Marshall Center alumna, Mary Chakvetadze, counselor at the Embassy of Georgia in the United Kingdom and the Alternate Permanent Representative of Georgia at the International Maritime Organization, was among the 63 online participants.
“This event was really exciting as the participants took a stock of current challenges and marked important steps forward for implementation of the UN Security Council's Resolution 1325,” she said. “To create and maintain the lasting peace, women's leadership is absolutely important.”
From her current position of the Alternate Permanent Representative of Georgia to the IMO, Chakvetadze said that she could draw parallels between women's participation and leadership in peace and security process and women's participation and leadership in the maritime sector.”
“As a heavily man-dominating sector, maritime industry requires serious changes and continues efforts to promote gender equality and support women.” She added, “Only last year, in 2019 the IMO adopted its first resolution on empowering women and promotion of gender equality in the maritime sector.
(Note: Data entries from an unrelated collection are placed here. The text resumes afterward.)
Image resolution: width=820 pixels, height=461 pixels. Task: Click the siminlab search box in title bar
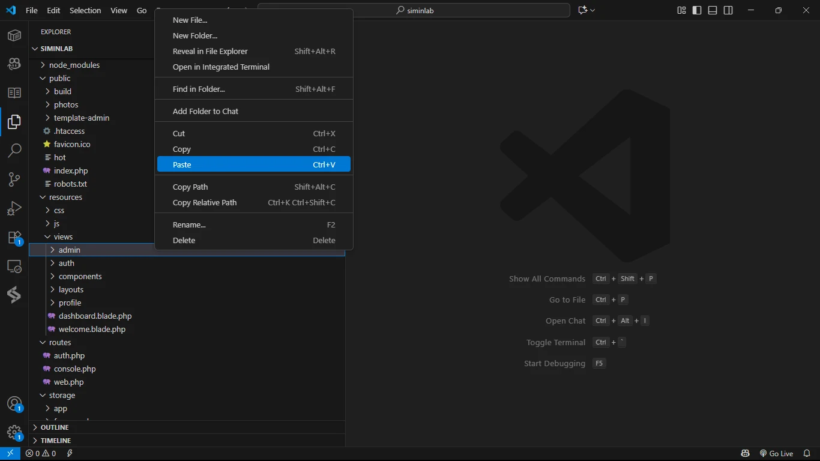pyautogui.click(x=414, y=10)
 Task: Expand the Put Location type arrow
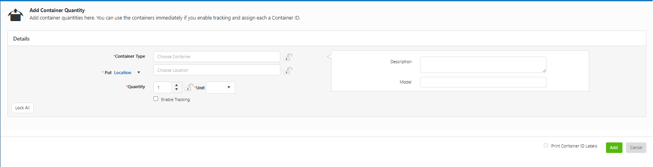coord(139,73)
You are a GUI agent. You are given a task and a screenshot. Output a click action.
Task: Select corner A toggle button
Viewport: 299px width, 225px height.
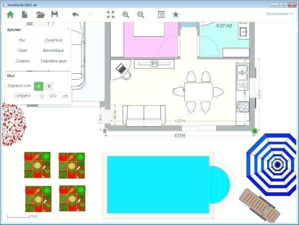[x=38, y=86]
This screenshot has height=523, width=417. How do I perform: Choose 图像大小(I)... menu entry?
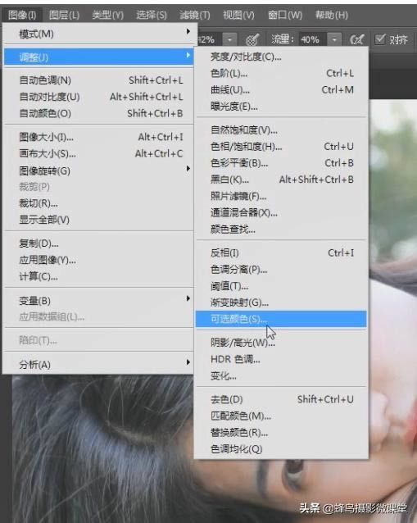click(x=98, y=137)
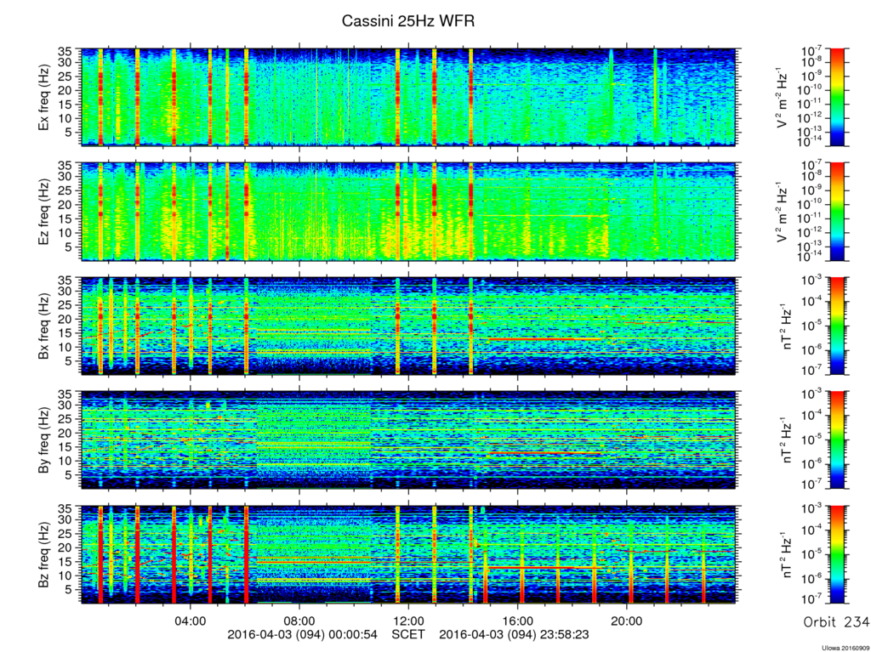Click the SCET label below the time axis
Image resolution: width=871 pixels, height=652 pixels.
point(408,634)
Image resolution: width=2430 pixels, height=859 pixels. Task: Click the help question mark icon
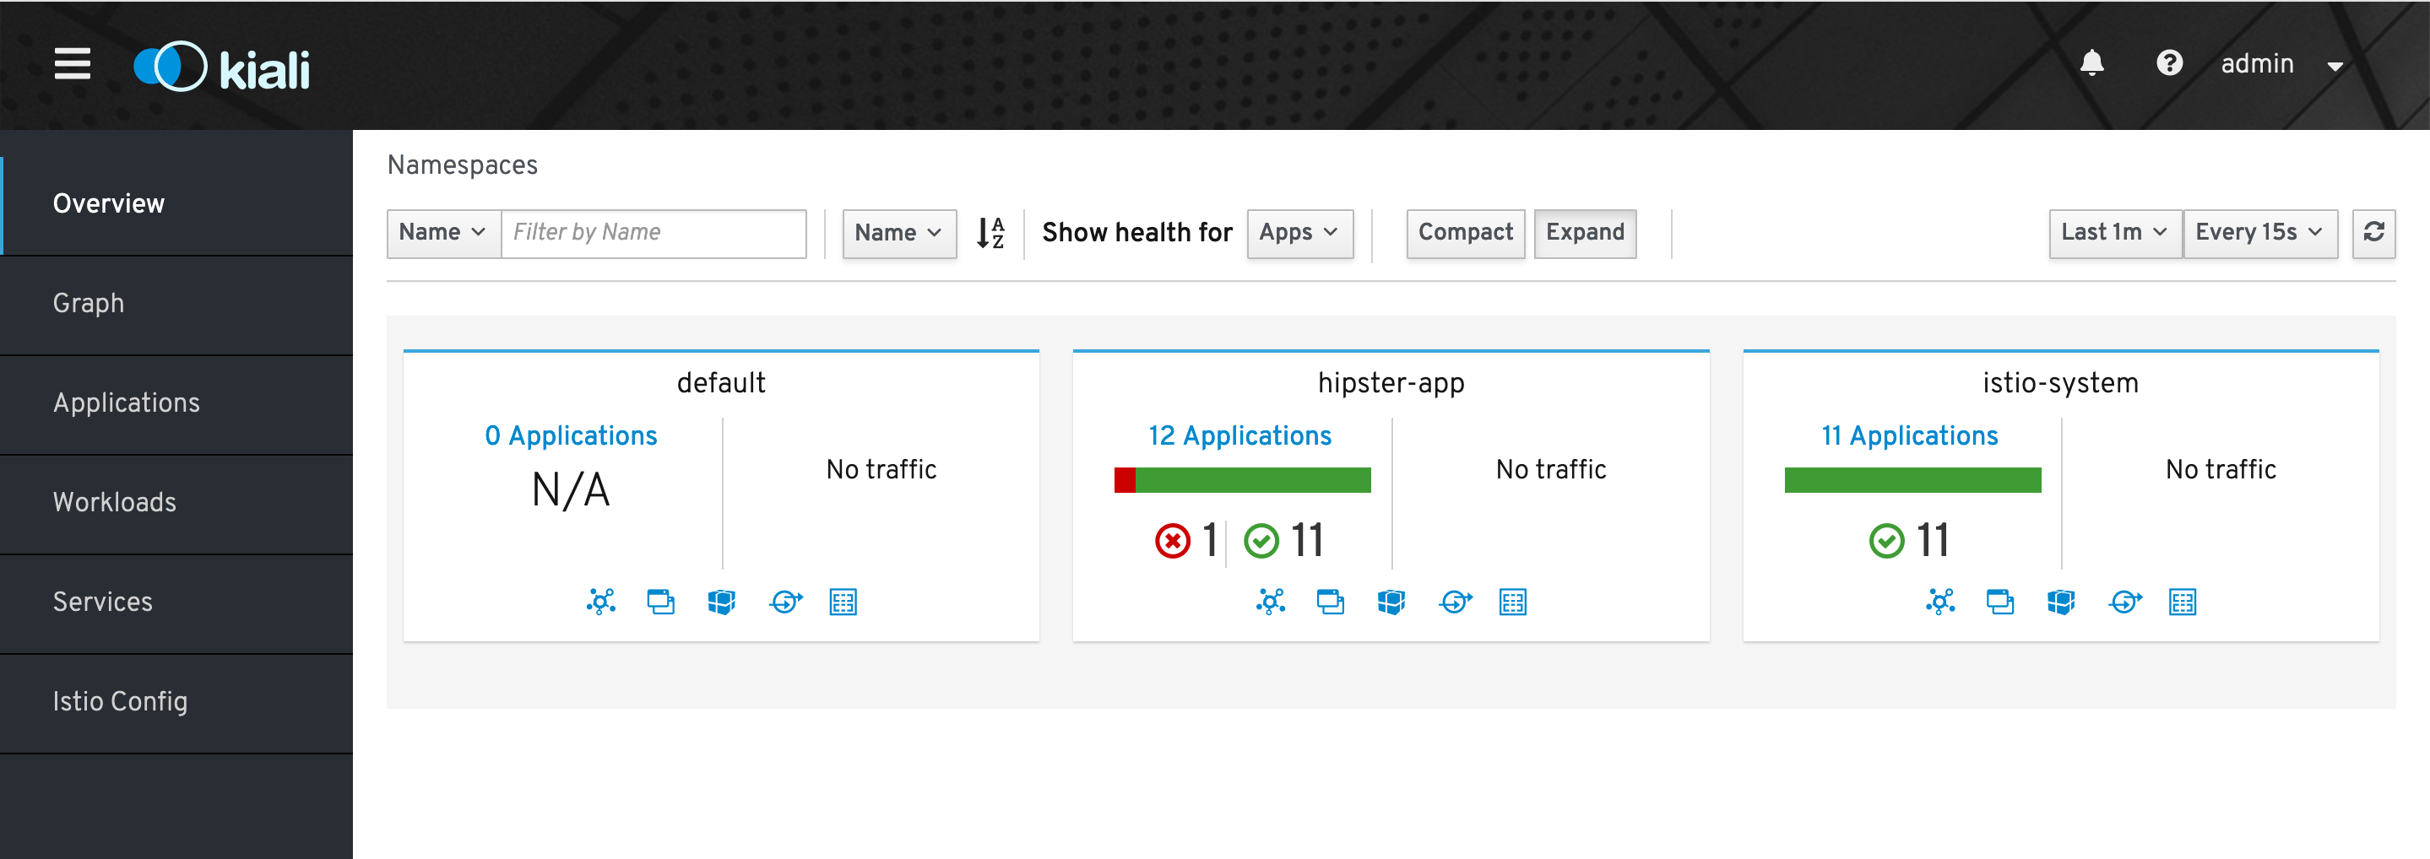pos(2169,63)
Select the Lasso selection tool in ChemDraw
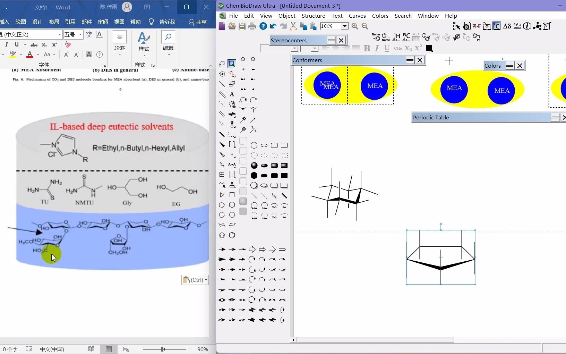Image resolution: width=566 pixels, height=354 pixels. click(x=222, y=64)
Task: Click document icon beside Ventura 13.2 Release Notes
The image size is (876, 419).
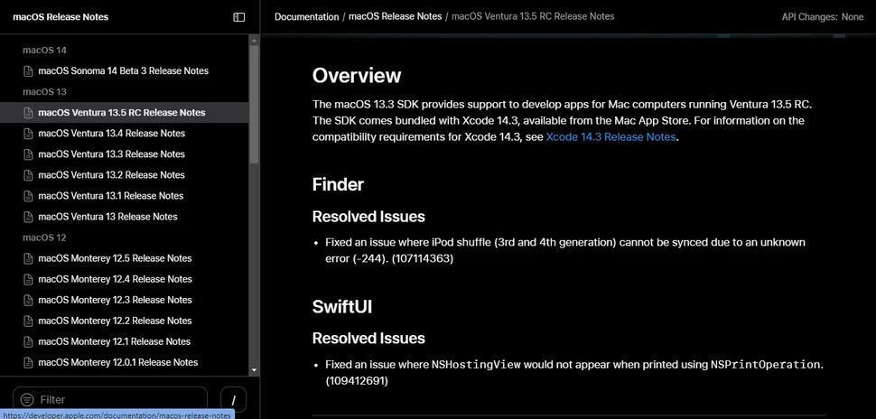Action: click(28, 175)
“I am particularly proud of my active participation in its drafting and promoting process,” she said. “This is another confirmation that there is a long way to go and there are many gaps to be filled in. It is important that a wholistic approach is applied by international organizations to support and facilitate women's engagement and leadership globally.”
Both Zeneli and Loftus said they plan on holding regular online WPS events and interviews with professionals who are actively involved with WPS issues.
“The mission of the Marshall Center is to promote peace and security through understanding and cooperation,” Zeneli said. “This also includes the very important role of women and gender equality in advancing peace, democracy, security and economic prosperity.”
She added, “We will follow-up with more events on WPS on regional, like the Balkans, Eastern Europe and Latin America, or functional focus, such as Countering Transnational Organized Crime, economic and security sector.”
“Our aim is to become the Center of Excellence on Women, Peace and Security,” Zeneli said.